We have three future asset and income targets and have had for 30 years, which are described as the minimum, median, and maximum. The minimum target has been locked in for more than a decade. The median is about 80% complete, but we still aspire to achieve the maximum – that target is inter-generational and will provide at least an average UK salary type net income to our boys, if need be, for the rest of their lives.

That does not stop me reminding both of them that their parents have planned to spend every last penny before we pop our clogs at the actuaries-calculated 80% probable age of death of 91 years. If we live any longer than that, they will have to look after us or have us euthanized. Though we would love Forex (or more broadly financial trading) to provide us with a six-figure income every year, it is absolutely not necessary, and not expected.

I pay a lot more attention to risk management within the context of risk/reward ratios now, and when I develop a trading strategy and plan it has very specific statistically expected outcomes that I track fiercely to ensure we do not fall outside the predicted range of expectation. I am no statistical expert, but I have spent much of my life analyzing engineering data and understanding what probabilities mean in practice in matters such as life and death, financial health, etc.

If Forex were to contribute even 25% to our future income from an investment of 10% of our total assets, that would be a fine outcome. This needs to be understood in the context that we are near the end of our conventional working lives. If I were 30 years younger, I would have a far greater risk appetite (as I did in the past, which contributed to our current success).

4. What was your most successful or memorable trade, and your worst trade?

That is a really interesting question, which I will answer with a Forex example, though I have far more interesting memorable trades that have nothing to do with Forex.

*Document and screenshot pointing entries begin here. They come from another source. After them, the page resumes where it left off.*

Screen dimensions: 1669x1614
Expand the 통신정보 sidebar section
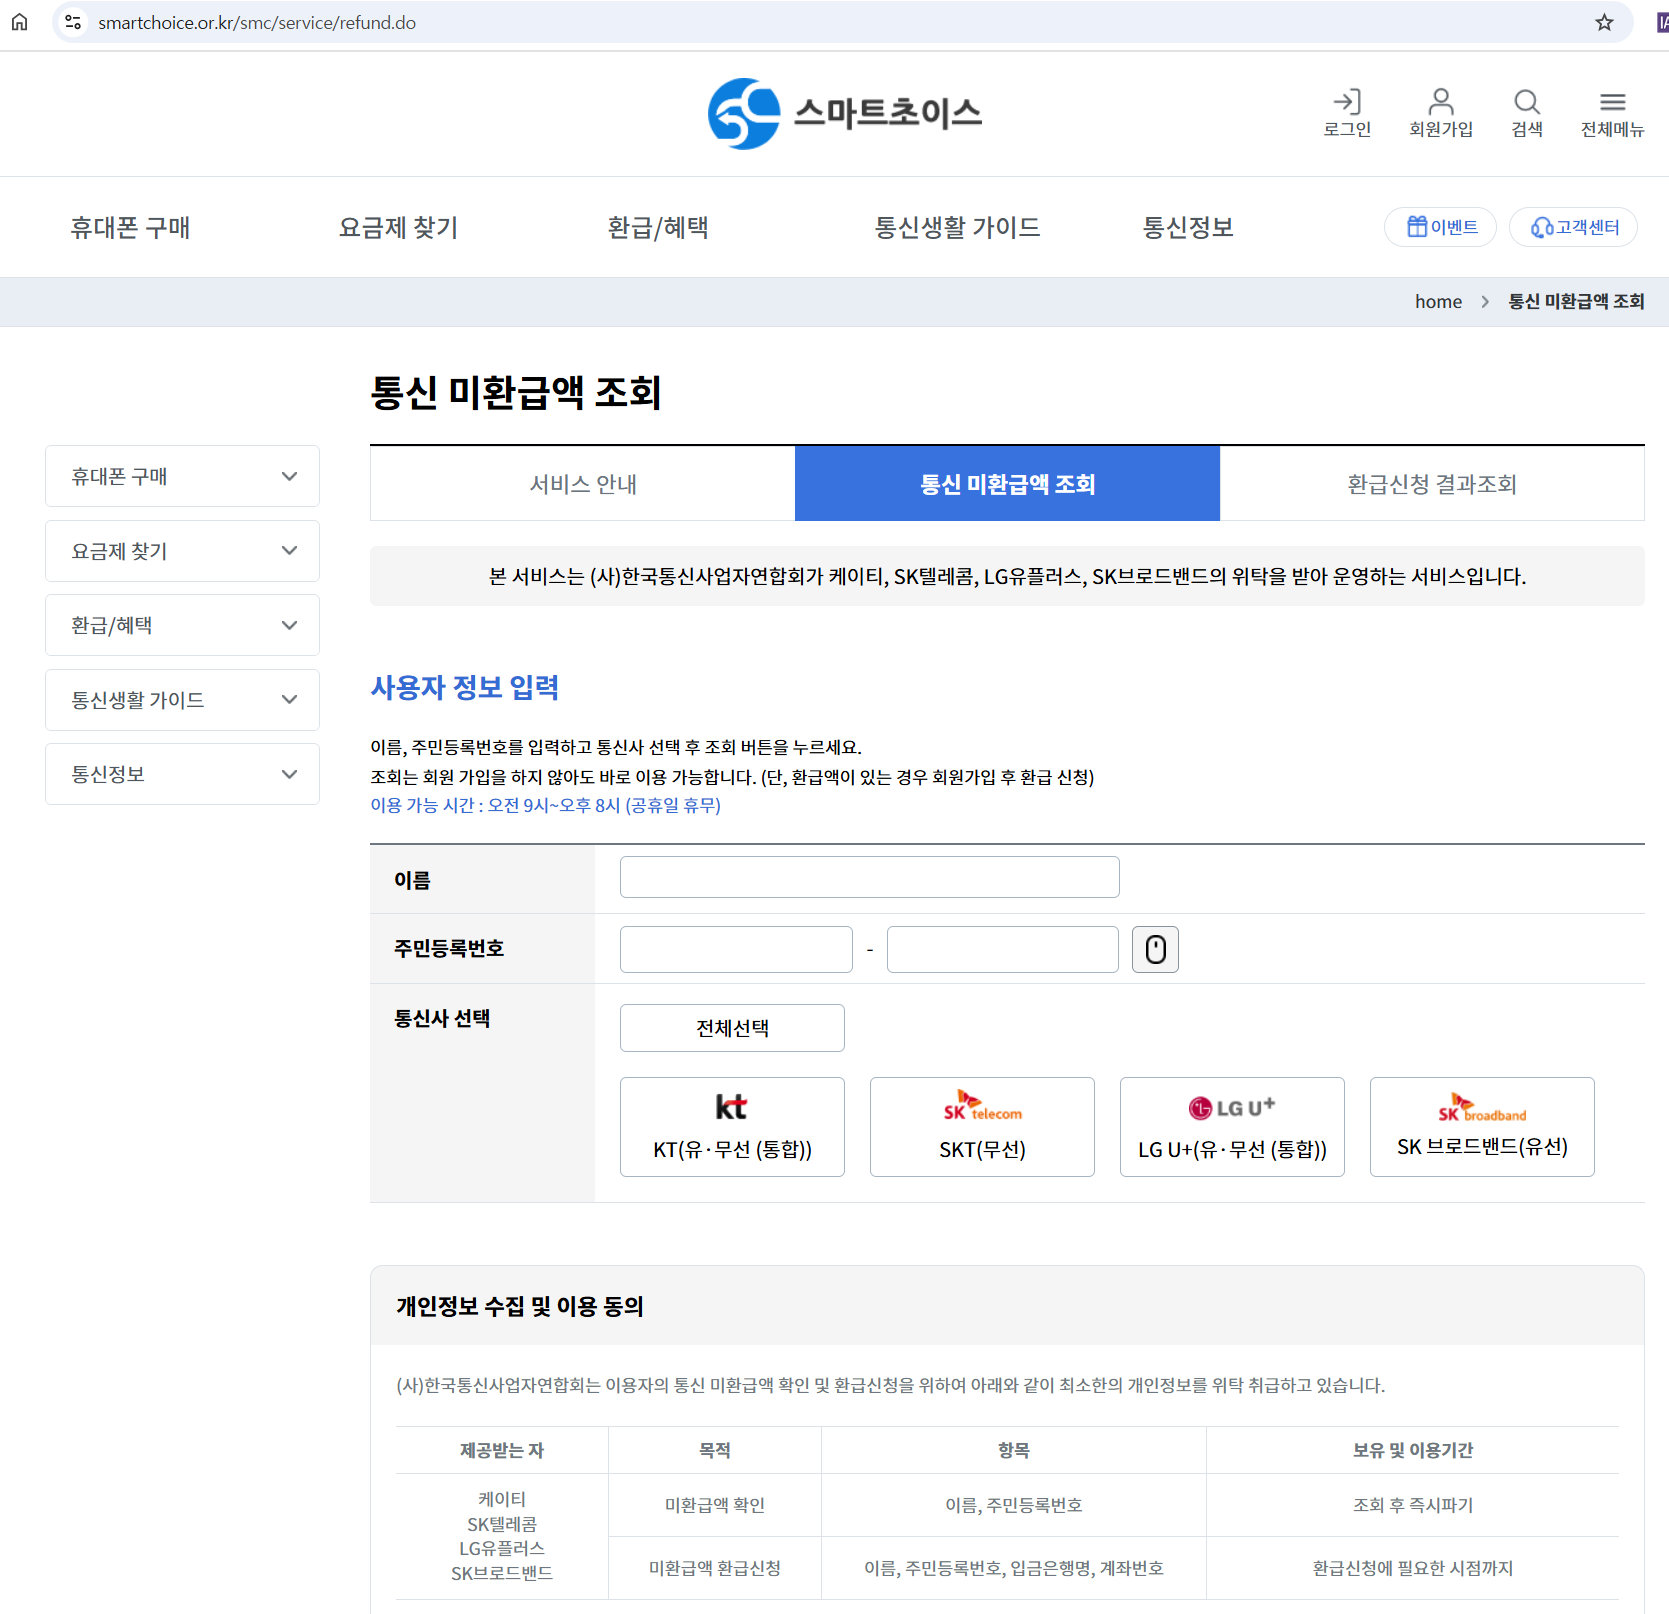tap(181, 773)
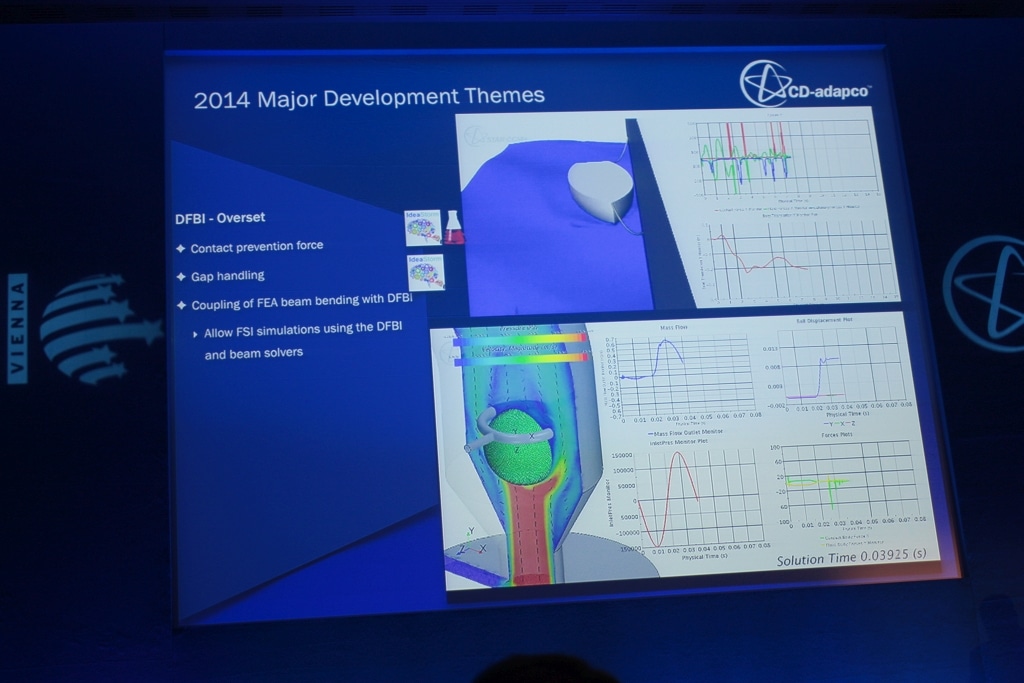Click the lower velocity color bar legend
This screenshot has height=683, width=1024.
520,359
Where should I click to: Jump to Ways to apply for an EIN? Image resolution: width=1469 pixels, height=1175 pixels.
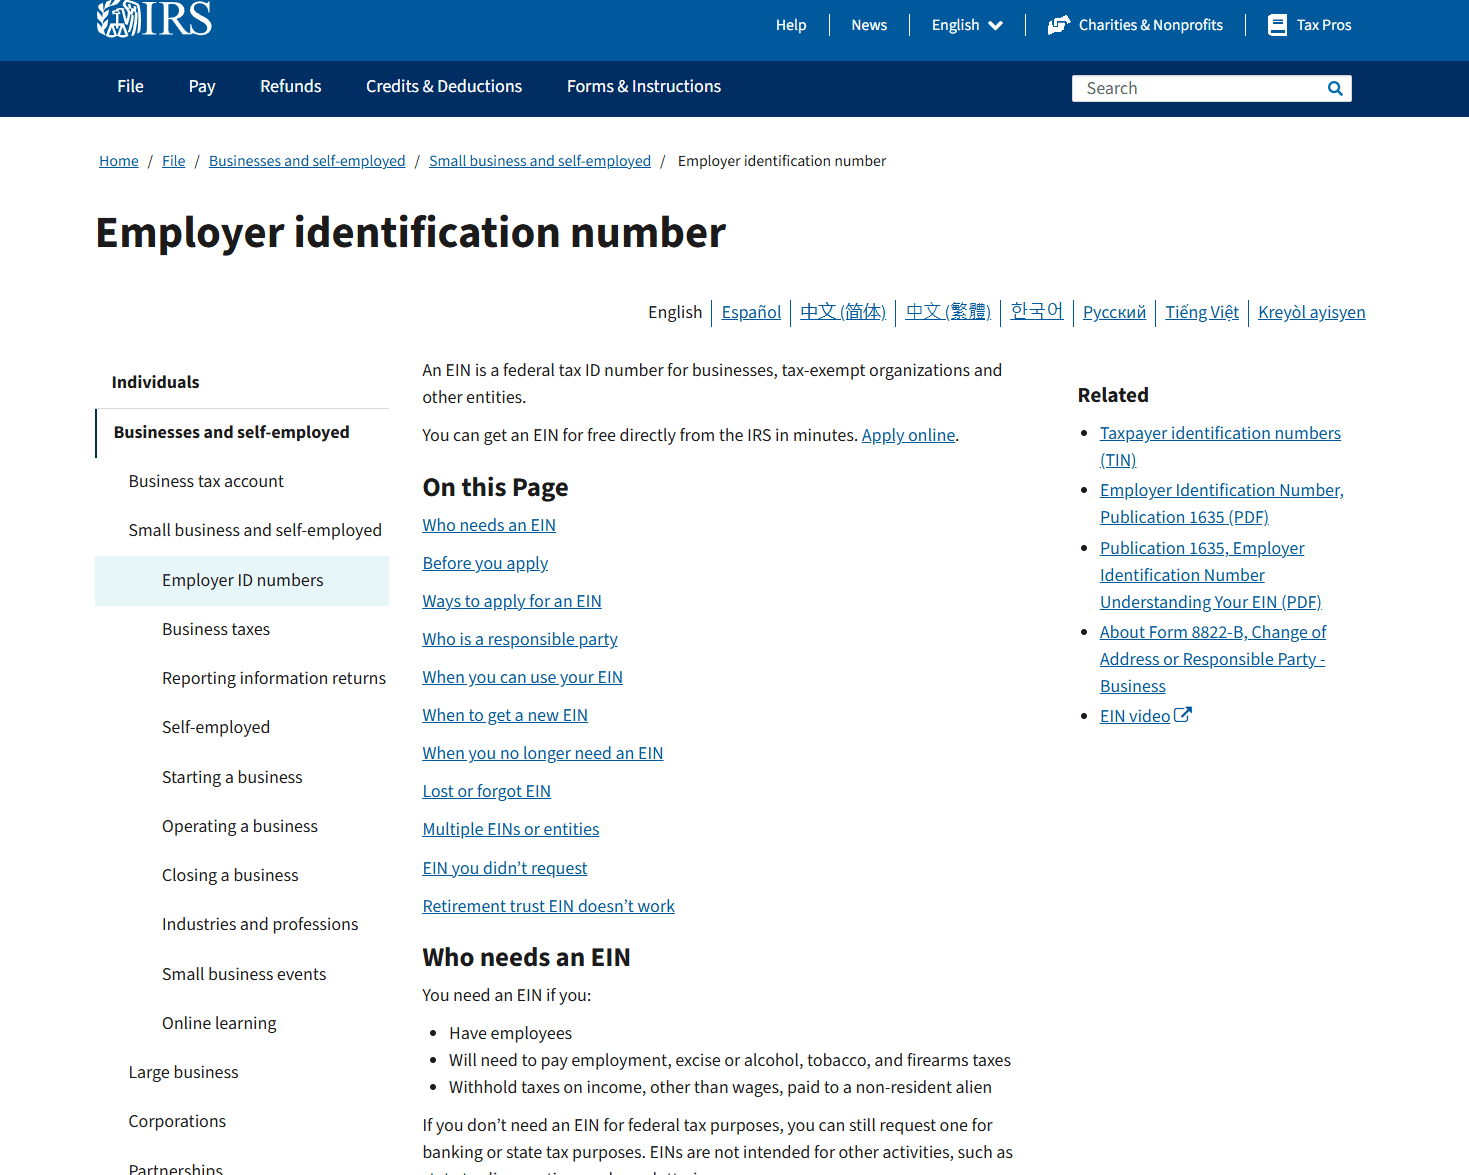511,601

I used to own a scrapyard in Manchester, but that is a different story. And in our trading business in the Middle East, I once had a staff competition based on the best percentage mark-up for an item sold to our corporate clients within the month. That resulted in a 1,300% mark-up on a table for which I had to pay the engineer about a month’s wages in bonus to the ingenious guy who put the quote into the client. We had to shorten the legs to achieve the exact customer specification, but I digress.

Back in 2015, I was trading like one of those guys you see on CNN news in the background with his nose to eight screens -I think we are supposed to call that either scalping or day trading. Anyway, from the moment I entered the trade (for about £10 at the time), price action went my way, and kept going, and going, and going. My take profit (in my plan, not entered in the trade) was 3R, but it hit 3R in about thirty seconds.

My friend arrived at the door – we were due to go out for a beer. I yelled to the kids to let him in and shouted “come and see what I am doing”. Gaz came into my office room at home, looked at the two 24 inch monitors full of squiggly lines, and said “WTF?” I hit the sell order at 11X - £110 up and spent the rest of the night waxing lyrical about how I was about to become a Brazillionaire.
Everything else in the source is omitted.